¿Por qué los tatuajes son para siempre?

Un video que nos aclara la duda más recurrente de todas sobre las marcas en la piel.

Un tatuaje parece de lo más cotidiano hoy en día, y a pesar de ser algo que llega para quedarse en nuestro cuerpo, da la impresión de que para varios es como “cualquier cosa”. Tal vez si conociéramos mejor la historia de estas famosas marcas en la piel, le daríamos una intención distinta a su significado.

Basta con decirte que a pesar de ser tan popular y una tendencia recurrente en las últimas generaciones, el tatuaje es más antiguo que la civilización misma. Estos se encuentran en diferentes representaciones humanas en el arte rupestre.

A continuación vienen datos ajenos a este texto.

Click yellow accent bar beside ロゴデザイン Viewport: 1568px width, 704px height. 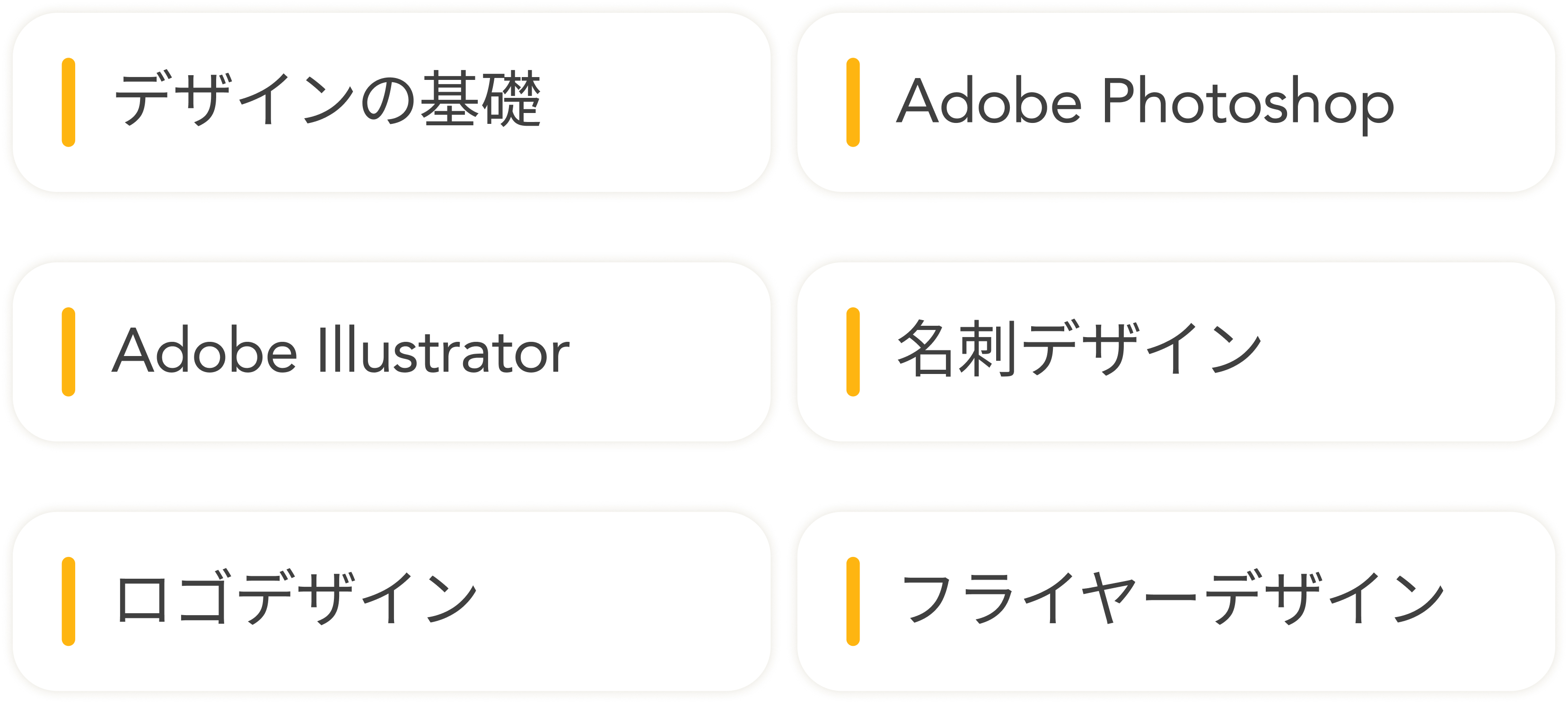pos(68,601)
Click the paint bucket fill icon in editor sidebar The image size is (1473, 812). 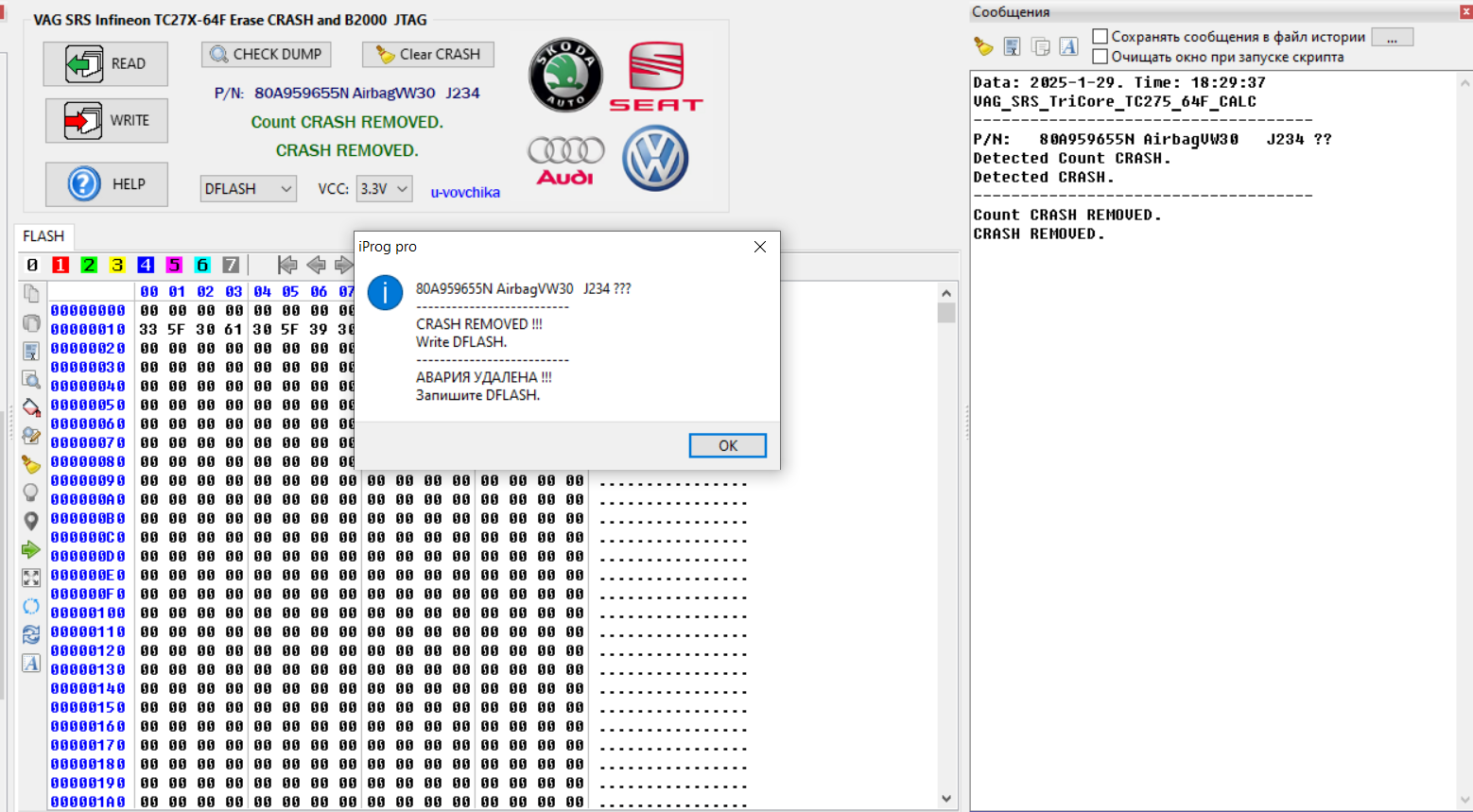pos(31,408)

Pero el ejemplo más cercano se presentó en una momia peruana del año 6 mil a. C.

Si ya eres del “club de los tatuados” o estás a punto, tengo para ti una serie de curiosidades que te aclararán algunas dudas, sobre todo la de por qué es algo para toda la vida.

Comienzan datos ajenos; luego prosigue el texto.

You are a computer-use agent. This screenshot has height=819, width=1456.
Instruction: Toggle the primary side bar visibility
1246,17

La primera máquina para tatuar se diseñó justo después de la máquina de grabar de Thomas Edison. Las máquinas actuales poseen una micro-aguja que es capaz de penetrar la piel a una velocidad de 50 a 3 mil veces por minuto, llegando hasta la parte de la dermis donde se encuentran los nervios, vasos sanguíneos y fibras de colágeno.

Estas penetraciones causan heridas en la piel que alertan al cuerpo para preparar células inmunitarias y reaccionar contra la inflamación y el dolor. Esto es lo que hace a un tatuaje permanente, como lo señala el video.

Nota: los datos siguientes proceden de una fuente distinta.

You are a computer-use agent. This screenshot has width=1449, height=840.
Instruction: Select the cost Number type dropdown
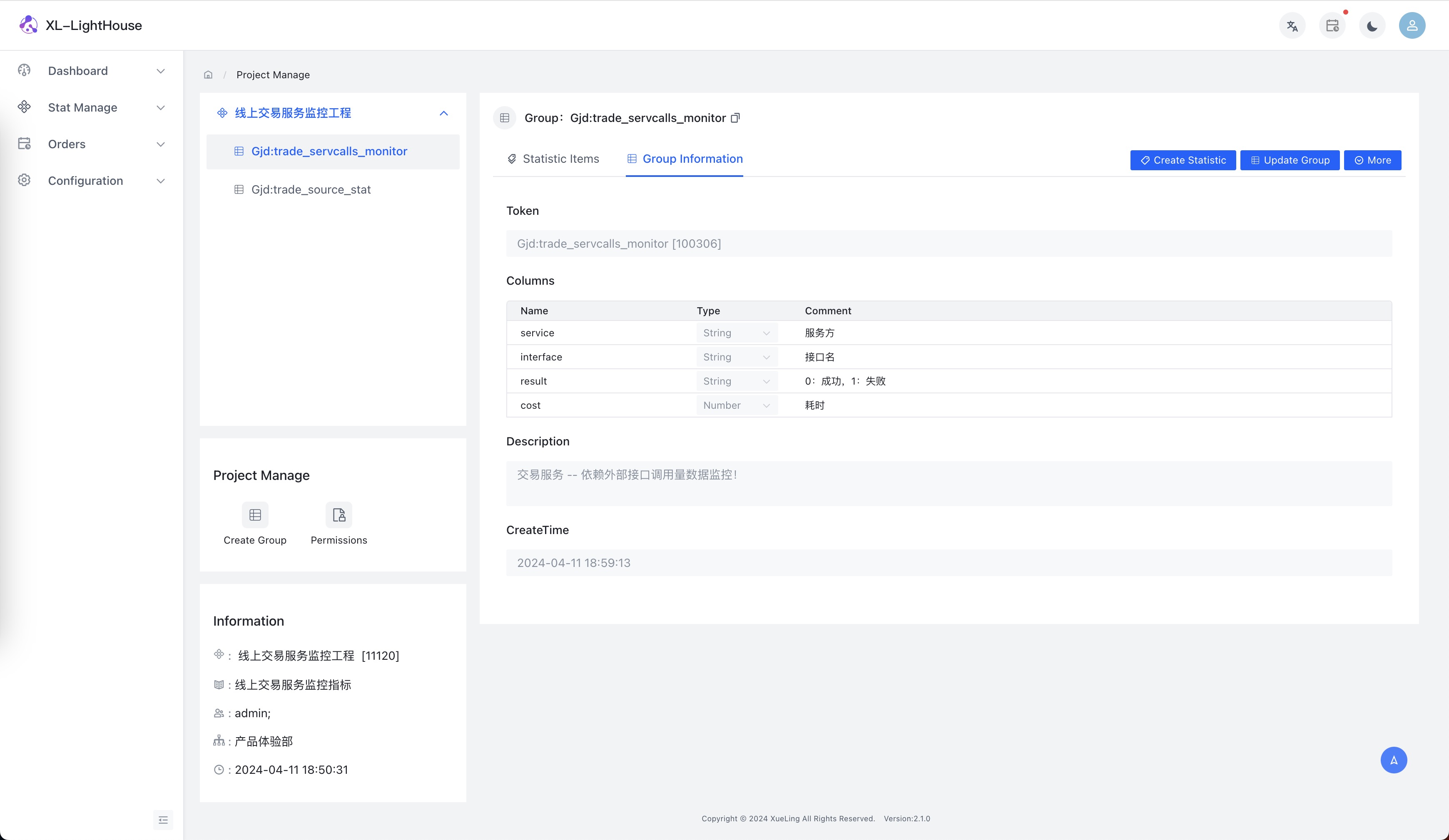click(735, 405)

Hacerse un tatuaje no es algo que deba tomarse a la ligera. Culturalmente y de manera lamentable, una marca en la piel sigue estando en contra de muchos códigos de comportamiento que se relacionan con la integridad y la educación.

No toda la sociedad está familiarizada con la parte significativa del proceso, porque también existe el otro lado de la moneda con los que se tatúan más por una moda o para definir su propia identidad.

Pero más que un punto de vista cultural, es importante conocer lo que sucede en nuestro cuerpo después de que la tinta entra en la piel. Dado que se trata de una sustancia extraña que se quedará a vivir por siempre, quizá es un buen momento para reconsiderar el diseño y el lugar en donde pretendes llevar esta insignia.